I figured the question would surface. I’m not drawing it upside down, or rather I am doing it all over the place (flipped projection). It’s a Q&D hack for an old DX7 engine to get it to work in GL. As I currently can’t modify src data to flip neither texture coordinates nor models (it’s still needed for the DX7 path, especially when running DX and GL in parallel to verify behaviours), I need to readback this image “flipped” into the texture (it’s for an MFD in an airborn vehicle).

Suffice to say it’s a mess and needs to be rewritten from scratch. In the meantime though, I’m trying to figure out how a 7600 can reach levels of speed one probably can’t even reach if doing it using Mesa3D in software mode on a 386 (I haven’t tested :slight_smile: ).

If you can’t do anything about the texture coordinates, can you do something with the texture matrix?

glTranslate(0, 1, 0);
glScale(1, -1, 1);

Or maybe you need to scale before.

Bob, it’s only this single texture I need to “flip” from FB -> texture. Unfortunately I can’t single out this texture and flip its matrix (even if I could I wouldn’t do it as it would make this hack even more ugly). To work “properly” the engine has to be rewritten, but that will have to wait.

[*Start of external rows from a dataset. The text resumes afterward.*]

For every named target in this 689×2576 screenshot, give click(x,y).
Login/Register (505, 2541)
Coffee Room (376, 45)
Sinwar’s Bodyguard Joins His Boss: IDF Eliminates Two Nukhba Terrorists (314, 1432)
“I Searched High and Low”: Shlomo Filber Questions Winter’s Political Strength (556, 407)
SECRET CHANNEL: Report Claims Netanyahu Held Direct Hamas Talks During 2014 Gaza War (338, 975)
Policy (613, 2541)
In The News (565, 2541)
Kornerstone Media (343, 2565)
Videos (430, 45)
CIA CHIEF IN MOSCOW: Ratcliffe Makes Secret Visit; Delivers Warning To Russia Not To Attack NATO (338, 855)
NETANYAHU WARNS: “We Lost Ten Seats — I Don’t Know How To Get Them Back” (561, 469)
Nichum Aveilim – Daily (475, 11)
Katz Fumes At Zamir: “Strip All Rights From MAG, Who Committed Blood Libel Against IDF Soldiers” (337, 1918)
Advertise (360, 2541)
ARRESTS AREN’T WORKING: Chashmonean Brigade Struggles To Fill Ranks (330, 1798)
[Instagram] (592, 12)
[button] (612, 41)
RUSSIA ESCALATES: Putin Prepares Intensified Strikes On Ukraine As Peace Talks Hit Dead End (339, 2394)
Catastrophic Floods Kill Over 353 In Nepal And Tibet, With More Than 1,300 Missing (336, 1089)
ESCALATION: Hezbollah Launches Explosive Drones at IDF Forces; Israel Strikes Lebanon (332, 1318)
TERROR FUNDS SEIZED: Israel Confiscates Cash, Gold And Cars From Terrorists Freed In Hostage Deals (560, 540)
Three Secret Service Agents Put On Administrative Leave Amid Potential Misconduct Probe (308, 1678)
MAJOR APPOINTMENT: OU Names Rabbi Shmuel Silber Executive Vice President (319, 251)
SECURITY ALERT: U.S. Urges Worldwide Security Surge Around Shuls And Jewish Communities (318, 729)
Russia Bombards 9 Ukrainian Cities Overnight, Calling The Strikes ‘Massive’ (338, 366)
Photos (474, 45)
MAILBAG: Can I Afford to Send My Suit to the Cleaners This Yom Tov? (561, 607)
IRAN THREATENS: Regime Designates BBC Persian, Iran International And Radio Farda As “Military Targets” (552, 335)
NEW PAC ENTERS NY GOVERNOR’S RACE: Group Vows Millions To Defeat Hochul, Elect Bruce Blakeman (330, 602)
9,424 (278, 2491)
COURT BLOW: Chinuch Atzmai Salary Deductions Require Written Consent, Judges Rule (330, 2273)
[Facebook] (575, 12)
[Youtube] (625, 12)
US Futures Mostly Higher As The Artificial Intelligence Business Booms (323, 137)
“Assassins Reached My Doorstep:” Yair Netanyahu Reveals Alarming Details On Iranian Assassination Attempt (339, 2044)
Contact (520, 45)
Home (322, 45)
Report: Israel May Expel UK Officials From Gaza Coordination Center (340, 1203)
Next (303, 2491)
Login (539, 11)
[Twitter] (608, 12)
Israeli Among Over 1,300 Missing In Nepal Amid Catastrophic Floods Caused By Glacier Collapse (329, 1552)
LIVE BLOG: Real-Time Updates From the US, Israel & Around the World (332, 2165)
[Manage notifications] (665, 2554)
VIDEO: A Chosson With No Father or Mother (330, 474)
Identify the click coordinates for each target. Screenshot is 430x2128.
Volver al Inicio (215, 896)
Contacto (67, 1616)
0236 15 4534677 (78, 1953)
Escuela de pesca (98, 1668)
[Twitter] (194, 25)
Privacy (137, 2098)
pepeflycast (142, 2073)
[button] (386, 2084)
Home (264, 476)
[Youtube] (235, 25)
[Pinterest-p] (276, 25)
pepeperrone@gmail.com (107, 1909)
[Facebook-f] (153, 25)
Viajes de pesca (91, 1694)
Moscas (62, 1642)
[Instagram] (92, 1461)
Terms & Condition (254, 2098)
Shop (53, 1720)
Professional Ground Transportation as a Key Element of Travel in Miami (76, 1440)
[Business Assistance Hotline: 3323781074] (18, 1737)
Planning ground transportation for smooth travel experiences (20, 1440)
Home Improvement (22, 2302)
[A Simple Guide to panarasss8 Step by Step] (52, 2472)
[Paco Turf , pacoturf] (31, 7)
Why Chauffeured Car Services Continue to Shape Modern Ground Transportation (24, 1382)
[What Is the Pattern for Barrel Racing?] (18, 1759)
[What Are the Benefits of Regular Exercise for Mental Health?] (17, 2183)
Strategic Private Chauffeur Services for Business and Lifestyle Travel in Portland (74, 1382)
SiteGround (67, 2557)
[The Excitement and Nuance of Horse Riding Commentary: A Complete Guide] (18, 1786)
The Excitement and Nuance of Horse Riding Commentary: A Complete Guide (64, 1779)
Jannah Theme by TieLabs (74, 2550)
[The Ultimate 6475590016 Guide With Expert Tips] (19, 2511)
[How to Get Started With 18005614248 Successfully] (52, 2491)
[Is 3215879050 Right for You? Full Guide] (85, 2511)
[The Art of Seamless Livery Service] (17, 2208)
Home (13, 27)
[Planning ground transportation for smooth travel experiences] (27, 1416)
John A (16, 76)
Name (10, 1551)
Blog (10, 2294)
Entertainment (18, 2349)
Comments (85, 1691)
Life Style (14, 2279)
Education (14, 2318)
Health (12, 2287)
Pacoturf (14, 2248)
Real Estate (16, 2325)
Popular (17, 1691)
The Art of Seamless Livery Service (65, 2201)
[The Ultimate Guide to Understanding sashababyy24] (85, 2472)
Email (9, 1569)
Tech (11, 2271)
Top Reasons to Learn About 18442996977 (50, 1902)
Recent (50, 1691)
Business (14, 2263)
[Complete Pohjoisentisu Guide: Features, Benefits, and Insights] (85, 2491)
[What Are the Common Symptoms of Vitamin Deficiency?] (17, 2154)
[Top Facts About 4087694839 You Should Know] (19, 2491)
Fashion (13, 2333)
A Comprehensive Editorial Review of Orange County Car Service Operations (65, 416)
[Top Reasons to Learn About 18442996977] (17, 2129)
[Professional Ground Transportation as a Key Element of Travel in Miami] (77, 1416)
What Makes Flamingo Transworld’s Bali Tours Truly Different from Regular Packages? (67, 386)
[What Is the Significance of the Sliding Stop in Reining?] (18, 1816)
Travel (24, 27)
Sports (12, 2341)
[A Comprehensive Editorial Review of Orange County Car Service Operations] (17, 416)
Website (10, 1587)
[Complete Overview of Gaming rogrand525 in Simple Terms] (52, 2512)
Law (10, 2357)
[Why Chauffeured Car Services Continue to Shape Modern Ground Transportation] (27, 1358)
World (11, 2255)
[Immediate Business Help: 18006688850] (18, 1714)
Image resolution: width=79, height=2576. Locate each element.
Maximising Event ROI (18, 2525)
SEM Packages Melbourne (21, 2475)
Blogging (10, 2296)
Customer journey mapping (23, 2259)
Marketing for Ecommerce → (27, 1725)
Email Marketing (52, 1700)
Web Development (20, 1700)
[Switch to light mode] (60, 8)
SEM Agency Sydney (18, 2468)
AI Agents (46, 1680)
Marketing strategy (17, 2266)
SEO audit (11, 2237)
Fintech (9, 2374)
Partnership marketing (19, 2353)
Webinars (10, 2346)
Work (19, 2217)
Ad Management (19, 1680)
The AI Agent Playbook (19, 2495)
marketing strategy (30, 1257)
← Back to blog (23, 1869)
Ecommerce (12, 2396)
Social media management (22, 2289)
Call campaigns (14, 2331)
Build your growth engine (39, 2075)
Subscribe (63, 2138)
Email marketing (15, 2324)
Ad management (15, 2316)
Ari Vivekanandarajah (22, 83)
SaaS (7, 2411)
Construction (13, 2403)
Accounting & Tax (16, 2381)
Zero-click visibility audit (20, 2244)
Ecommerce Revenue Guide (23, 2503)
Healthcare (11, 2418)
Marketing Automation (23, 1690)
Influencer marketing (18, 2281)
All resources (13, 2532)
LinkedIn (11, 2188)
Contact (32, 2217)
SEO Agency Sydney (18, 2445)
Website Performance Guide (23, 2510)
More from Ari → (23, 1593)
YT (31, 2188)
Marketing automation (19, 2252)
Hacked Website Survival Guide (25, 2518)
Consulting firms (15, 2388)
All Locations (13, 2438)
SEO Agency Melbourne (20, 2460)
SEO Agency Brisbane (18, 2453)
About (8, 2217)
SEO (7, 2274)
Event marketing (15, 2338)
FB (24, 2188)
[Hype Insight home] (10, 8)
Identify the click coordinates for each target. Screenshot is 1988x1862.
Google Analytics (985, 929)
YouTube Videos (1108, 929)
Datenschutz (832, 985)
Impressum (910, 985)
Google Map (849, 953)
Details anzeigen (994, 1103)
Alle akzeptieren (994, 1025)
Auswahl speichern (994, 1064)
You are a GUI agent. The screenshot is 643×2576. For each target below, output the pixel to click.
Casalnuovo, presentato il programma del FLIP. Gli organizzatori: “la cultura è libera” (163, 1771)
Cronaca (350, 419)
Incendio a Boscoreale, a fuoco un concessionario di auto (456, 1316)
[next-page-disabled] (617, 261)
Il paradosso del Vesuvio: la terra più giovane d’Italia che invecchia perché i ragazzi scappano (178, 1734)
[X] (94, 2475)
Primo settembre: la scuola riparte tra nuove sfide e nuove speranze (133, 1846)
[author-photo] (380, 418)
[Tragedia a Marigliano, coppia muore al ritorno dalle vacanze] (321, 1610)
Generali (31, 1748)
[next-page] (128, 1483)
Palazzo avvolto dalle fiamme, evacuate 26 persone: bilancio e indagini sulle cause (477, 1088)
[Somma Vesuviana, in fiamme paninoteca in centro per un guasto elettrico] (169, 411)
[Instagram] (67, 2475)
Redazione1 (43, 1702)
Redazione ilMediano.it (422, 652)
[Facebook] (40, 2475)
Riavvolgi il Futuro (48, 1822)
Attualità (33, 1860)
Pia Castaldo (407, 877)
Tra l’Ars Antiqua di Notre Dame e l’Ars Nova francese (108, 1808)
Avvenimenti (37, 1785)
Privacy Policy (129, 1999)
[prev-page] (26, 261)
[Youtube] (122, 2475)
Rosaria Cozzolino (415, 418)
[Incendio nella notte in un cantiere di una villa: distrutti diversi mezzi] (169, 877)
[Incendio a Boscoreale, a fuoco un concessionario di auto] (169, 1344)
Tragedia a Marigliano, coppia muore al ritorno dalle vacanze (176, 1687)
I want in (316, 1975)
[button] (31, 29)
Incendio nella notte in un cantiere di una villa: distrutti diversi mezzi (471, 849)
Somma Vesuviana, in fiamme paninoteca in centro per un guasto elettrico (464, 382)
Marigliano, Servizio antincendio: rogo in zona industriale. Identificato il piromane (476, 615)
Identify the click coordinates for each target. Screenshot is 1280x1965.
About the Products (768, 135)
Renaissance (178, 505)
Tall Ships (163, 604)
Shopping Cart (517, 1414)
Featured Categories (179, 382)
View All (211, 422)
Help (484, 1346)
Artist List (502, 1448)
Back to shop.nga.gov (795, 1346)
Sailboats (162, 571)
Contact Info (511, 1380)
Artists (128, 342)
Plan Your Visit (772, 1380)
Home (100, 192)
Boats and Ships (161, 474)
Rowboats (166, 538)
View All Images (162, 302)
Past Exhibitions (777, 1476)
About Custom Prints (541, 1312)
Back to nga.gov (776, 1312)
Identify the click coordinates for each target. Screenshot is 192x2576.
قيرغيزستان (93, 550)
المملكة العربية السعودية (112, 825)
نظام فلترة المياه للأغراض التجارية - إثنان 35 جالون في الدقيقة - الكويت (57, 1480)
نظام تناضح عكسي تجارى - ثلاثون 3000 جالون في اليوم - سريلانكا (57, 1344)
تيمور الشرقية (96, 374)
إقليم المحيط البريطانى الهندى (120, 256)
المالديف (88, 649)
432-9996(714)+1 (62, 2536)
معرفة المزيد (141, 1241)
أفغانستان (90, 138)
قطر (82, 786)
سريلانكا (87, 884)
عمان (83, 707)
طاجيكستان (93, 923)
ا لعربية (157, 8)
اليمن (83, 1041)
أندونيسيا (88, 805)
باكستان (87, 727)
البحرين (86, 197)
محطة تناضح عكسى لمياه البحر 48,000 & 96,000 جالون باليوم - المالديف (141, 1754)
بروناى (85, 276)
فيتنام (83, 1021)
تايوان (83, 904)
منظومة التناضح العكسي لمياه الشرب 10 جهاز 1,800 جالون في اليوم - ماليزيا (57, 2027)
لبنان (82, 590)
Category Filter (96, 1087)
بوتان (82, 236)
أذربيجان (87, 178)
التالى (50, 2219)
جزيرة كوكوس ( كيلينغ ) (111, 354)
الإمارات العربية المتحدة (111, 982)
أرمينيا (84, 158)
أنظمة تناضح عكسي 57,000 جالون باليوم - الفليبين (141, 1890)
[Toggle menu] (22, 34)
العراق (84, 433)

I do appreciate the ideas to solve this problem in other ways, but for this case my hands are quite tied (as I aim for cross-platform, pbuffers are out, and as this is intended to run on even TNT2-level h/w FBO hasn’t even been implemented by the vendors). So while I, like any programmer, appreciate alternative solutions, right now I’m just trying to figure out how the h*ll 7600 can be this slow just copying a 256x256 backbuffer area (non-overlapping, just to make it clear) while y-flipping it.

Bob answered it already, PixelZoom is not a widely used feature so it will be implemented in software by the driver (and noone knows how inenfective this implementation is). Maybe the ATI drivers can handle this particular case better, or maybe ATI actually has hardware support for it (would surprise me, as this is utterly useless).

Did you try to NOT use glPixelZoom? Grab frame as usual and do flip on CPU, or force somehow rendering to pbuffer and then draw screen aligned quad with flipped pbuffer texture on backbuffer and grab it.